In another symbolic milestone for Northern Ireland peacemaking, the Irish government met Thursday for the first time with the major hard-line Protestant party in the British province, the Democratic Unionists.
Party leader Ian Paisley, who for decades shunned all political contacts with the Republic of Ireland, played down the significance of the hour-long talks at the Irish Embassy in London with Prime Minister Bertie Ahern and his ministers of justice and foreign affairs.
"Each party put their positions clearly and distinctly," said Paisley, 76, who plans to lead his uncompromising party into a new round of negotiations starting next Tuesday in Belfast.
The talks, involving the British and Irish governments and a half-dozen Northern Ireland parties, are supposed to drive forward key goals of the province's Good Friday accord.
Paisley's party, which opposes most of the 1998 pact, became the largest in Northern Ireland in a Nov. 26 legislative election.
But Ahern called the meeting "important and historic" and, although stressing it was only a starting point for building working relations with Paisley, "it was a good start."

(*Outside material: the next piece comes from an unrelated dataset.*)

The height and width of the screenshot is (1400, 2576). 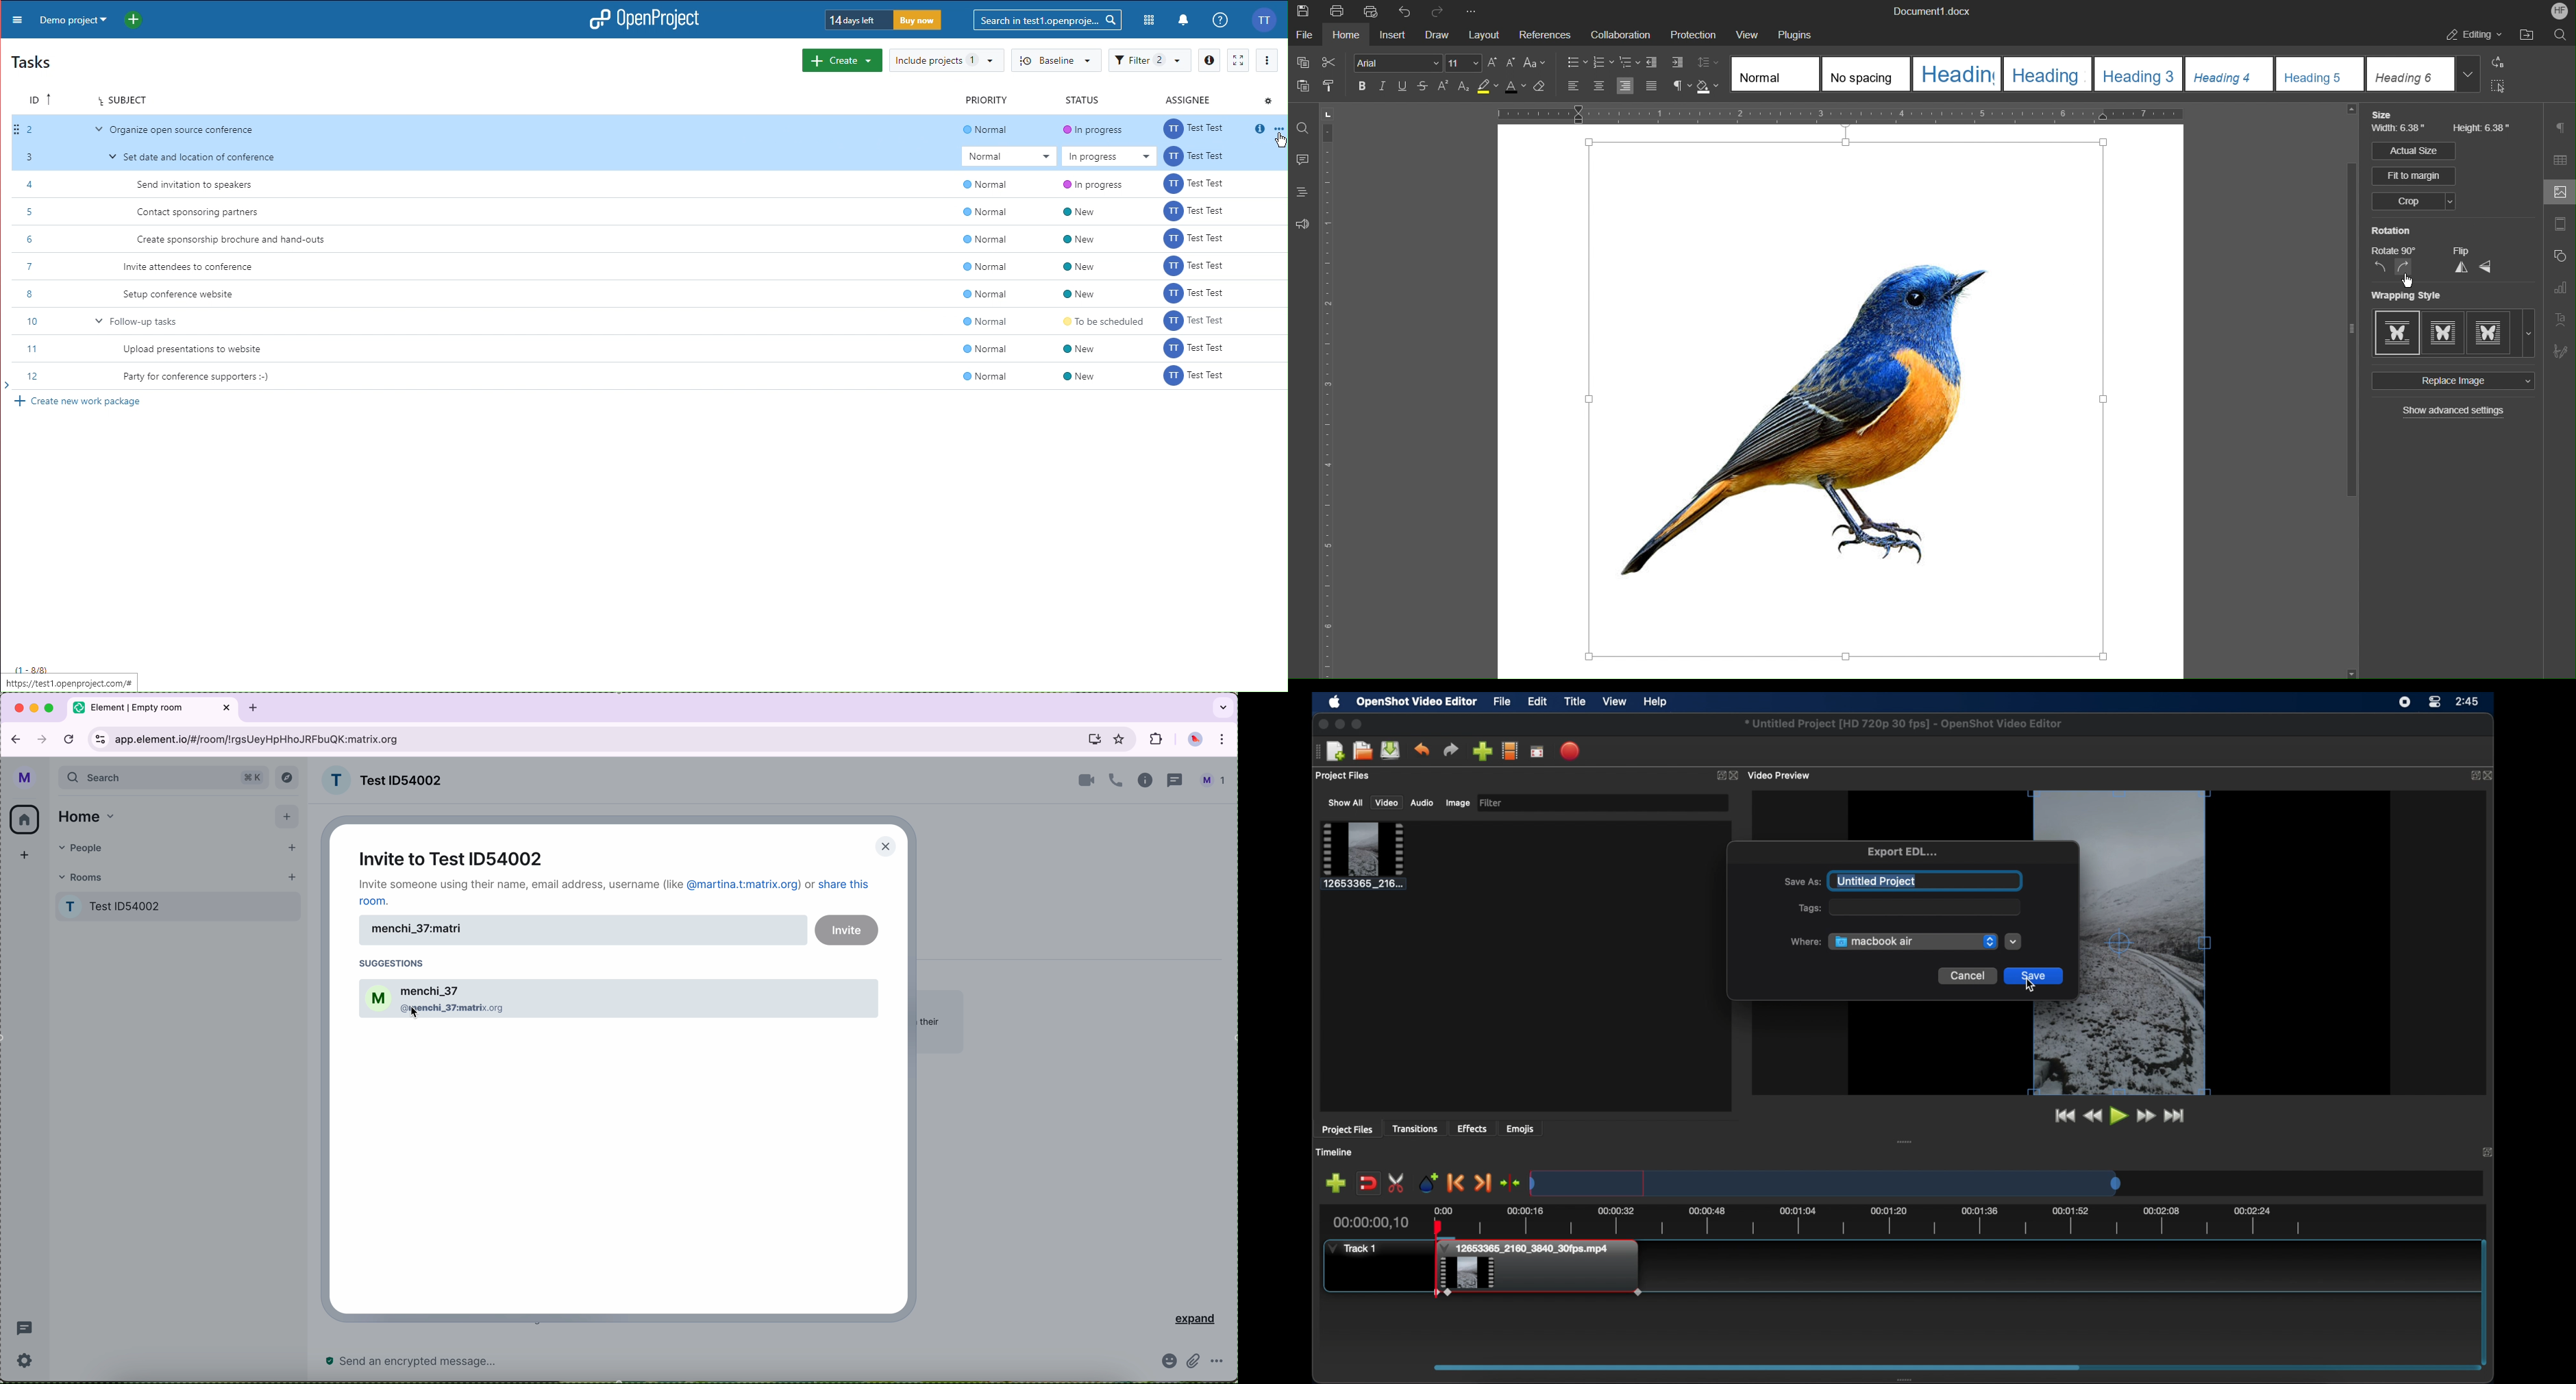 What do you see at coordinates (2560, 159) in the screenshot?
I see `Table` at bounding box center [2560, 159].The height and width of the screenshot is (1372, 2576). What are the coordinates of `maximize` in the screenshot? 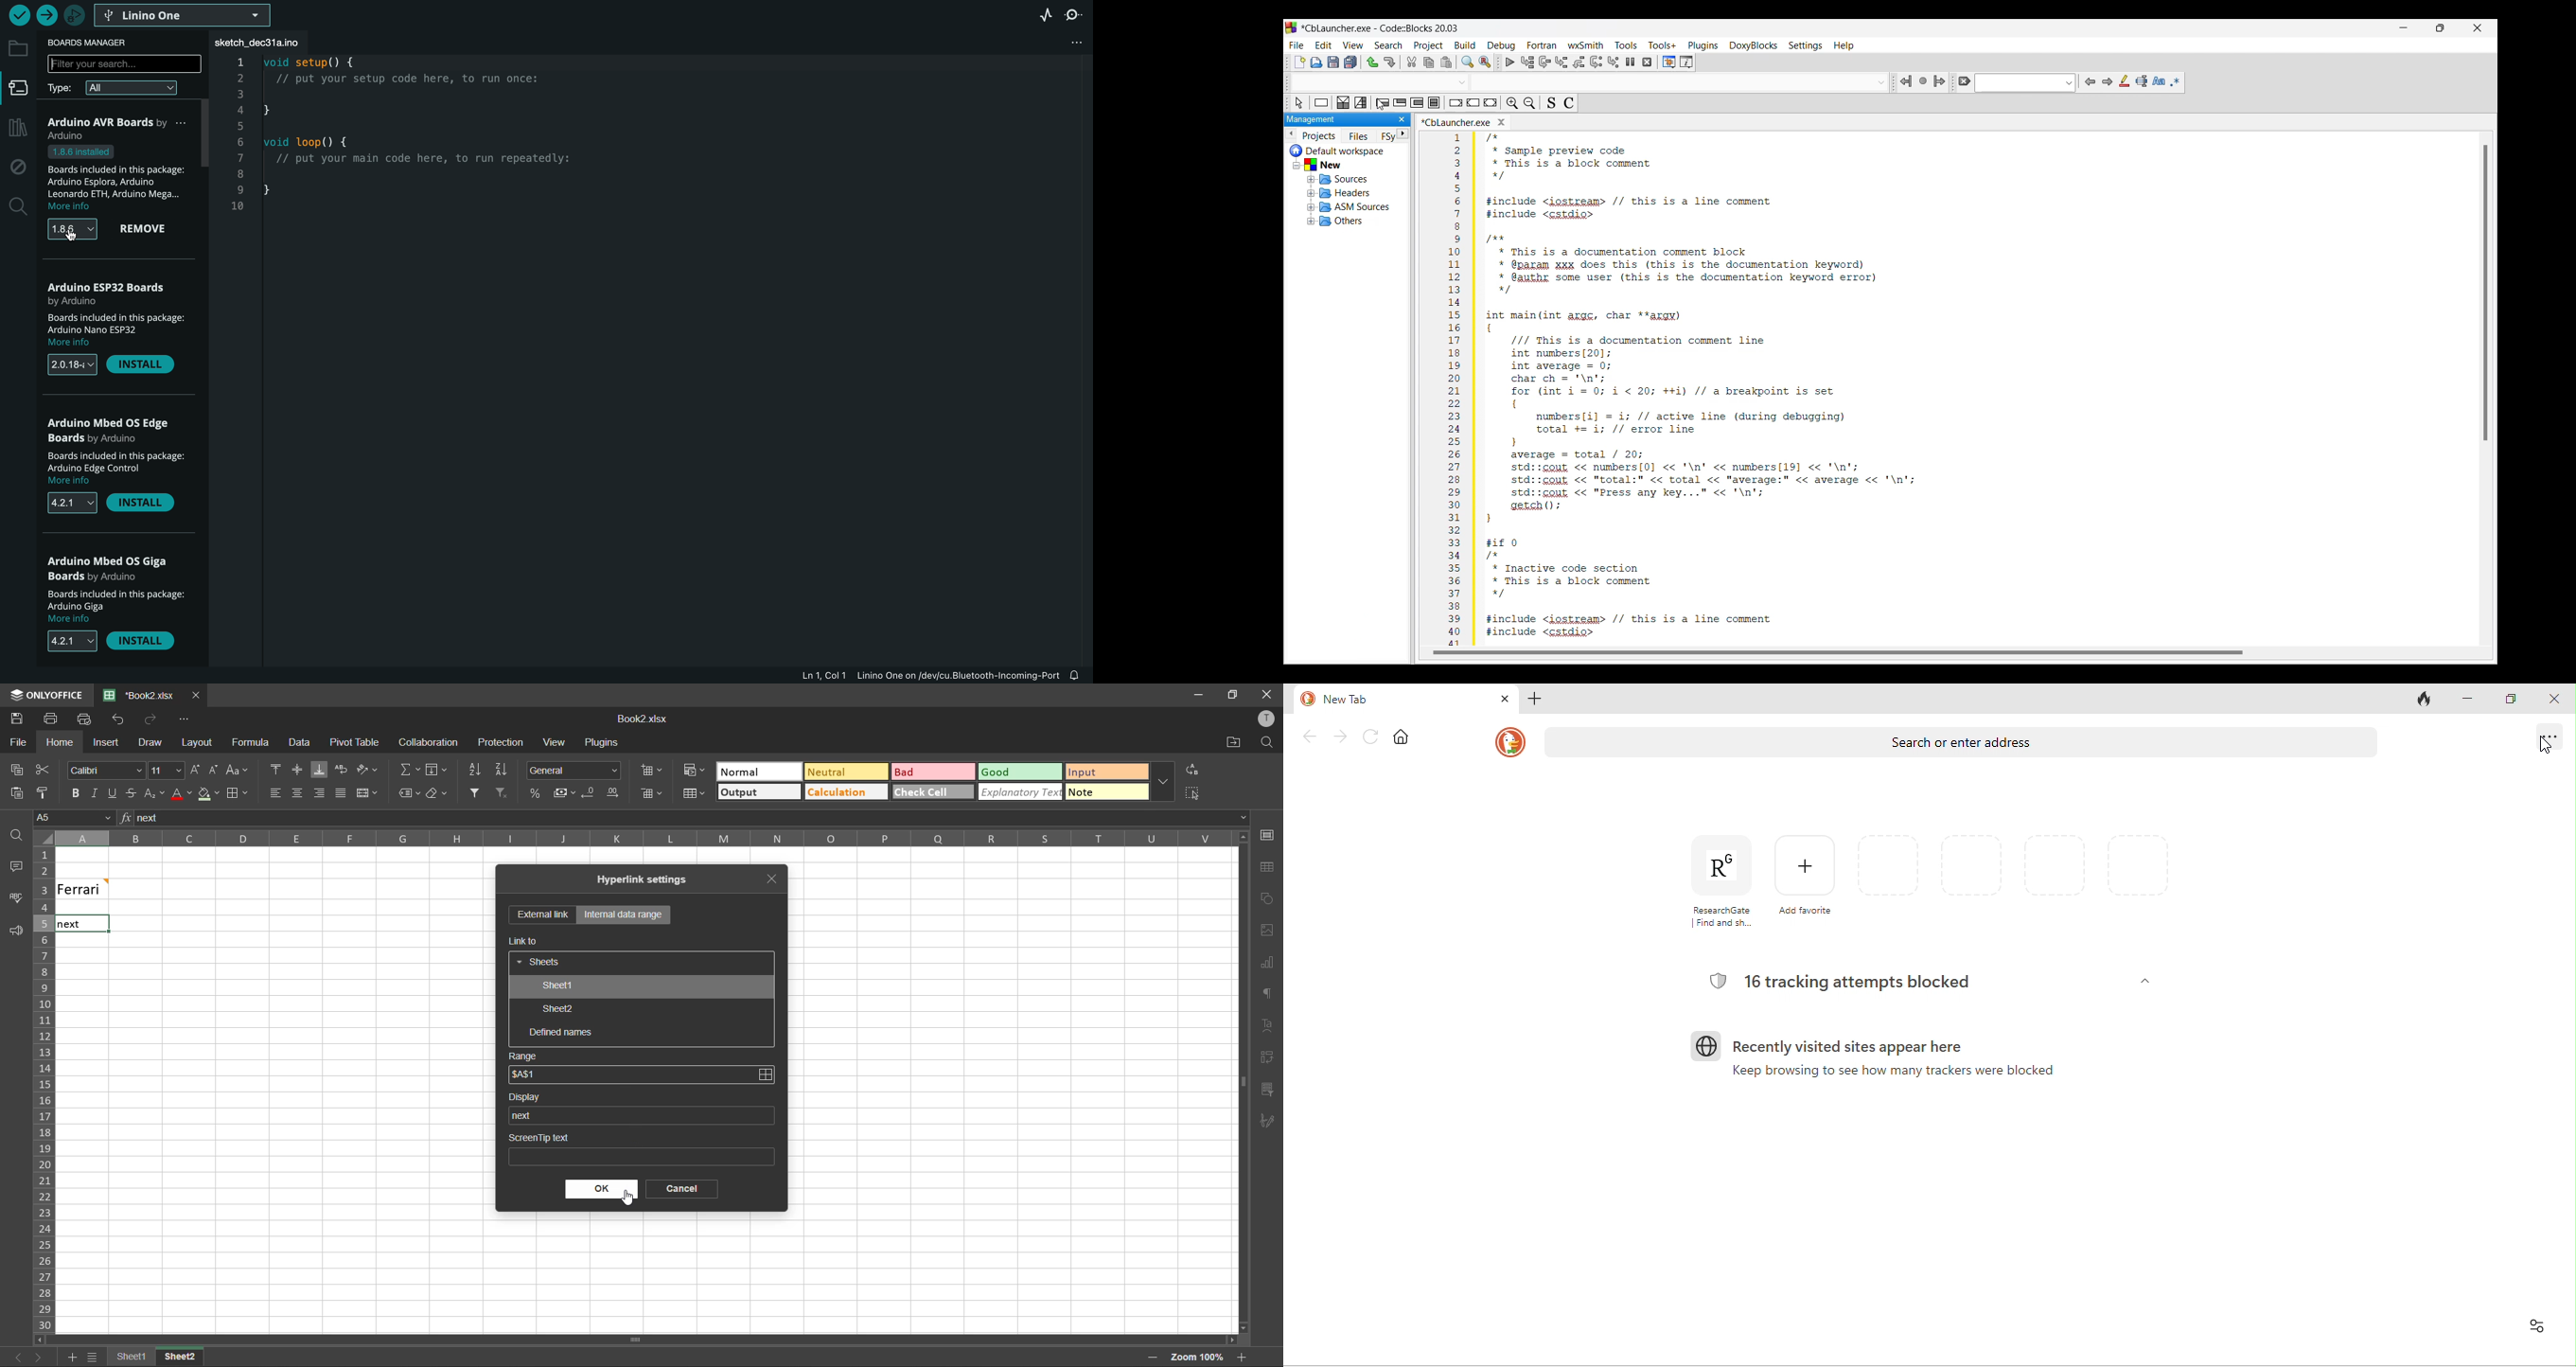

Speaking beforehand, Ahern described it as "an opportunity to get to know each other -- because, quite frankly, we don't know each other very well."
Paisley has spent the past five decades opposing compromise in Northern Ireland. The Protestant denomination he founded in 1951, the Free Presbyterian Church of Ulster, rejects all ecumenical cooperation with Catholics. The Democratic Unionist Party he founded in 1970 has specialized in derailing other Protestant politicians' efforts to cut power-sharing deals with the province's Irish Catholic minority.
The Democratic Unionist triumph in the election means Paisley can block any efforts to form a new Catholic-Protestant administration, the central objective of the 1998 deal. Paisley insists Protestants will not share power with Sinn Fein, the Irish Republican Army-linked party, which finished in second place in the election.
Paisley's first contact with an Irish prime minister was in 1965 -- when he led a group of Protestant protesters throwing snowballs at Sean Lemass, who was making the government's first official visit to Belfast.
Northern Ireland was founded as a British territory in 1920, more than a year before Britain granted self-rule powers to the predominantly Catholic south of Ireland. The southern state gradually gained full independence, and declared itself a republic in 1949.
Protestants determined to preserve Northern Ireland's union with Britain long shunned contact with the Republic of Ireland, citing its territorial claim to the north. But as part of the 1998 deal, Irish voters agreed to remove the claim from Ireland's 1937 Constitution.